Why Does the Ball Thrown Upward Return to the Man in 2 Seconds?

[rdn98]

A man on the edge of a cliff H = 42 m high throws a ball directly upward. It returns past him 2 s later. (H actually is the height of the point of release of the ball above the base of the cliff. Neglect air resistance.) (Hint - Gravity causes a downward acceleration at the rate g = 9.81 m/s2.)

There are multiple parts, but I'm only stuck on this first part.
With what initial speed did the man throw the ball?

So at first, I thought it was zero, but computer told me it was wrong so its not. For this problem, I'm taking it to be upward is positive in the y direction, and downward past the man is negative.

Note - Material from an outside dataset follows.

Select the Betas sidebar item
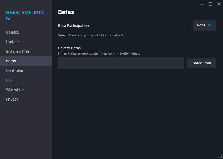 coord(11,61)
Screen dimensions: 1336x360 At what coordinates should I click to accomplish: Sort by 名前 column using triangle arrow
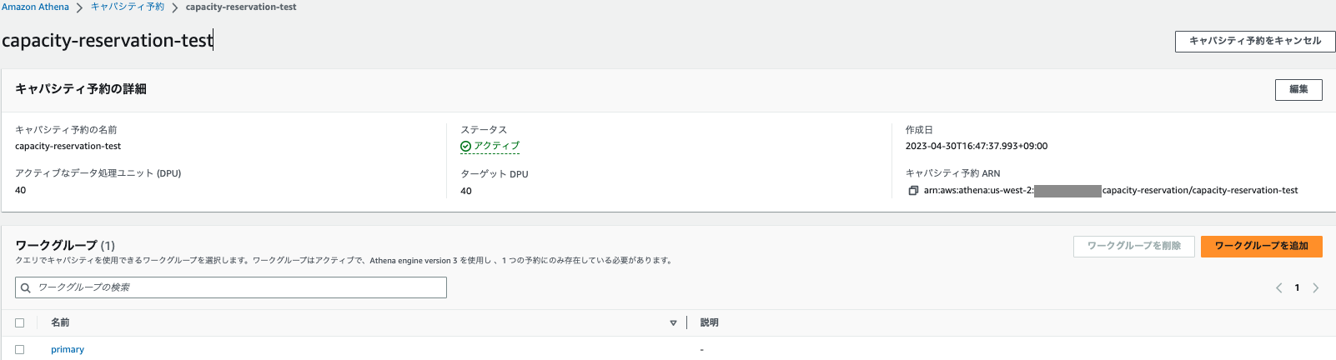673,323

I'm going to use the equation x-x0=v0(t)+.5(a)t^2
where x-x0=0
t=2sec
a=9.8m/sec^2

and I get v0=-9.8. The correct answer is 9.8. So what gives?

 

[frankR]

The a in your equation (the acceleration of gravity at the Earth's surface) should be negative, if you want the direction down towards the center of the Earth to be negative. This should fix the sign to be v_o = 9.8 m/s.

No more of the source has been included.